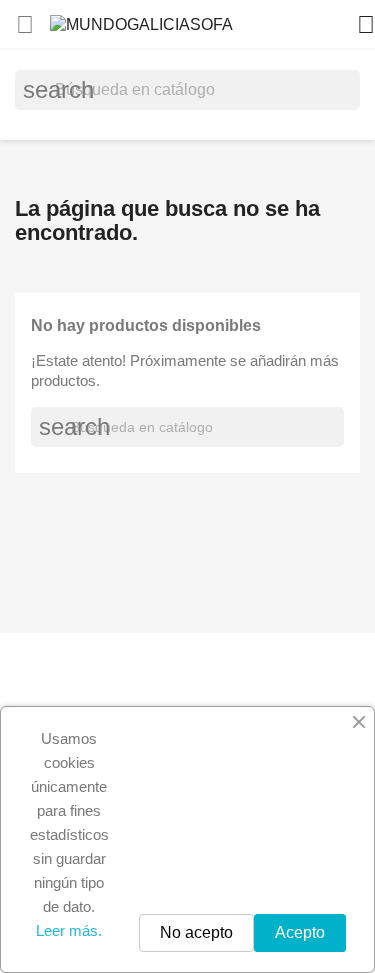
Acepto (300, 932)
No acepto (196, 932)
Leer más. (69, 930)
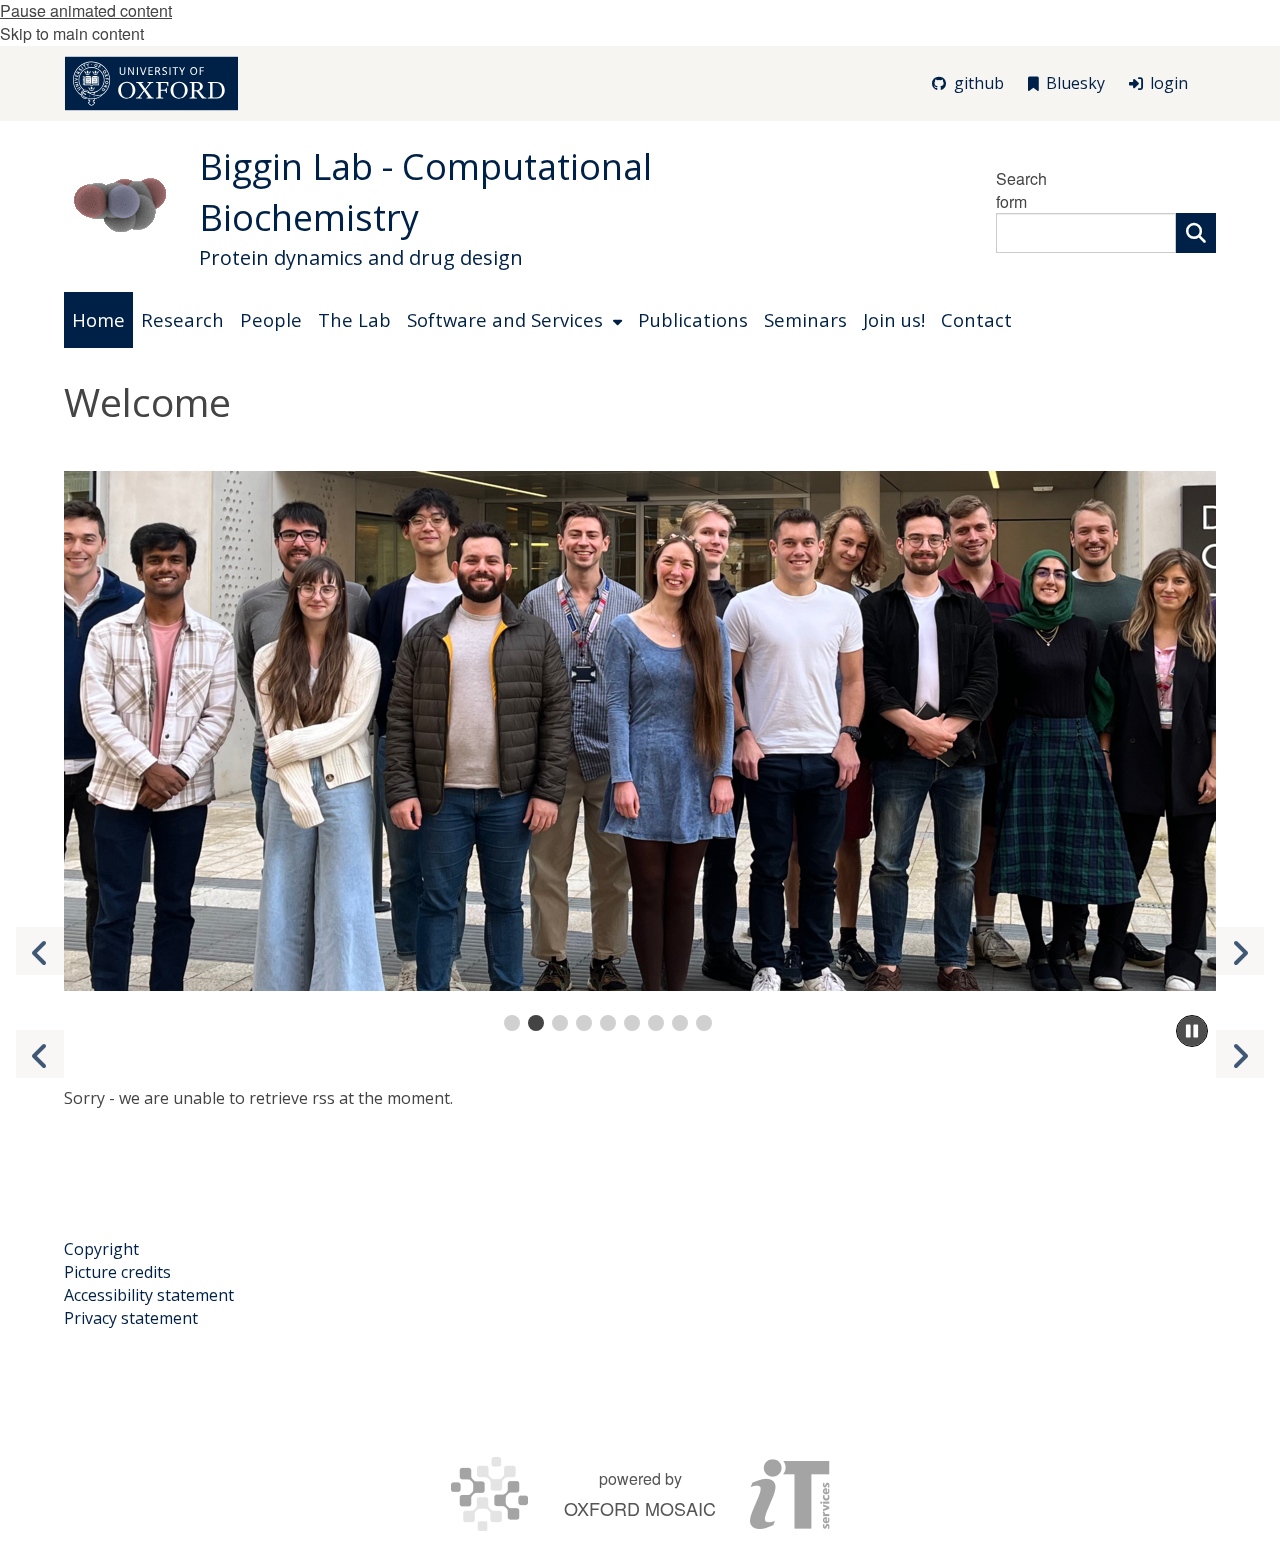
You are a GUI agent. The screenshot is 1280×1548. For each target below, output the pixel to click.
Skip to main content (72, 33)
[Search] (1196, 233)
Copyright (101, 1249)
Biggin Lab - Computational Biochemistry (425, 192)
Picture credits (117, 1272)
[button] (1240, 951)
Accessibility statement (149, 1295)
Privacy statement (131, 1318)
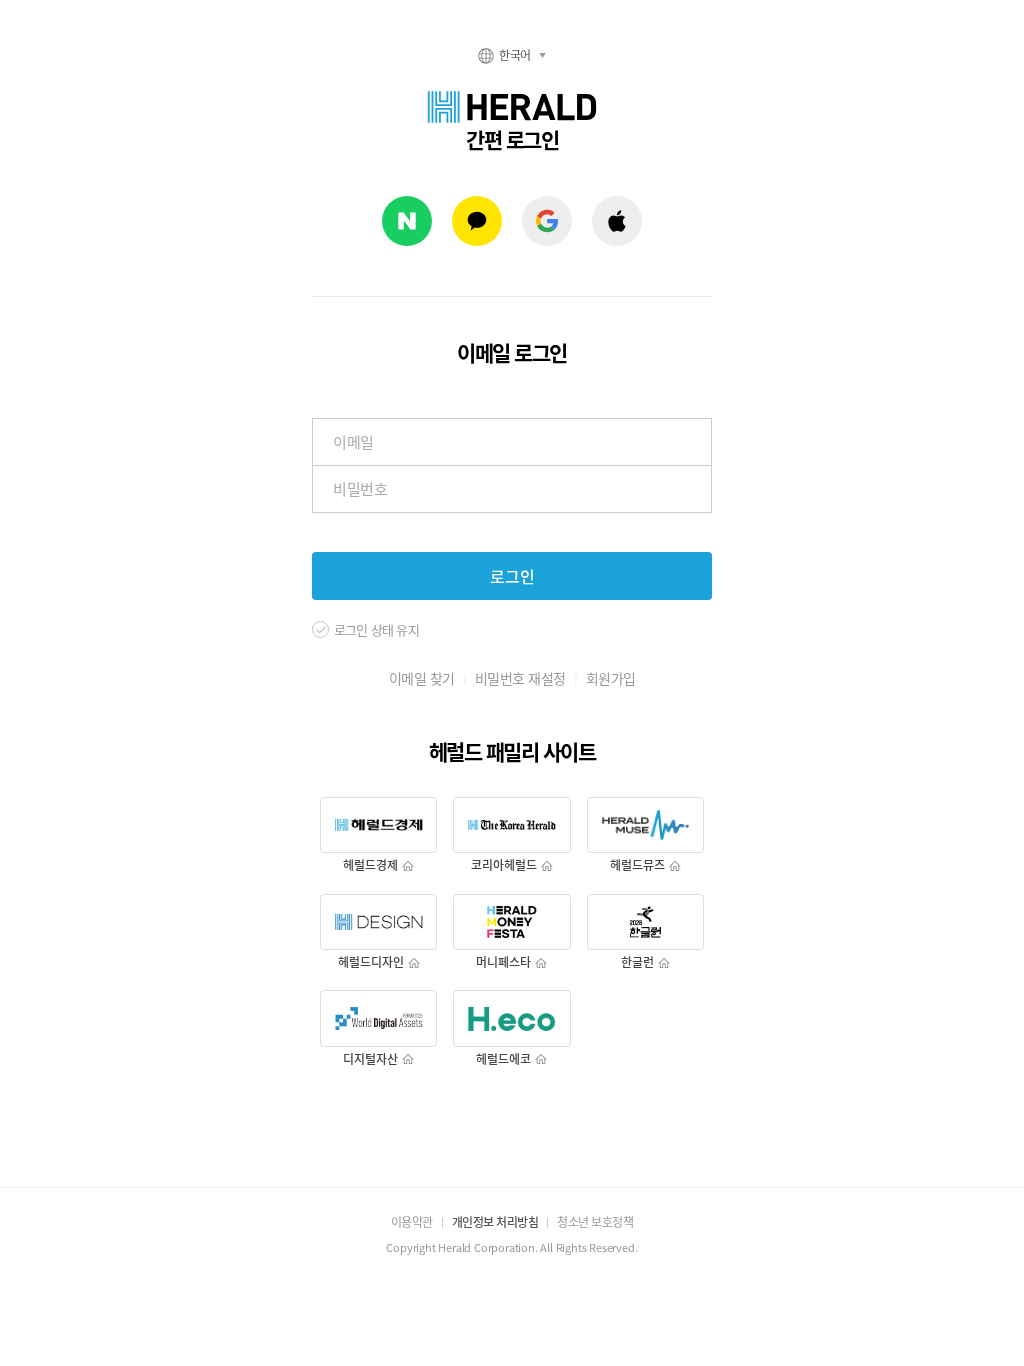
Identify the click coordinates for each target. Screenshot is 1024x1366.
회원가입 (611, 678)
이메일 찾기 (422, 678)
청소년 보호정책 (595, 1222)
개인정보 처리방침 (495, 1222)
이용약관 (412, 1222)
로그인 (512, 576)
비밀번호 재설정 (520, 678)
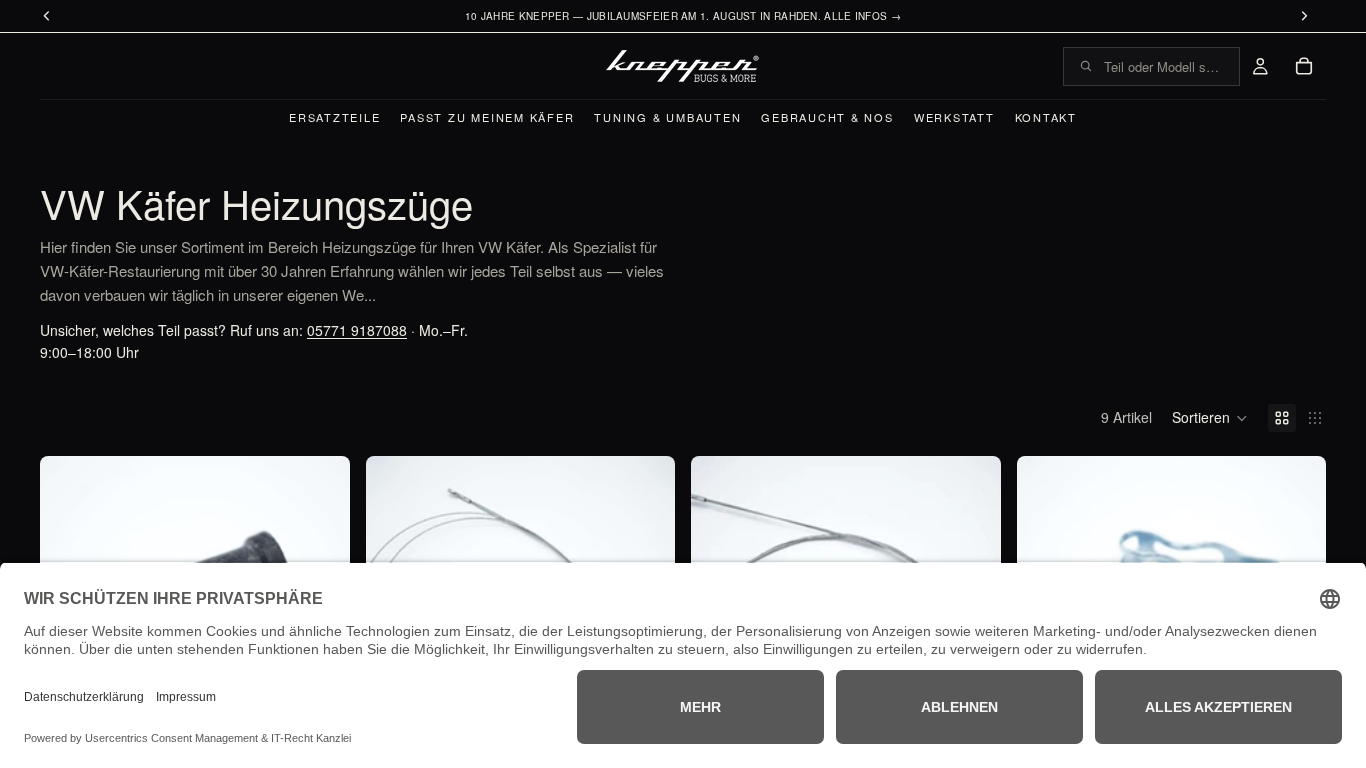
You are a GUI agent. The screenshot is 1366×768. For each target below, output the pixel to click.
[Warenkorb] (1304, 66)
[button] (1210, 418)
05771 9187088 (357, 330)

* **Directions**:
Which of the lines in the data contain the string "agent"? Return each one.

* **Answer below**:
You are a GUI agent. The screenshot is 1280×1548. For each target below, output the pixel to click.
You are a GUI agent. The screenshot is 1366×768. For each target below, output the pixel to click.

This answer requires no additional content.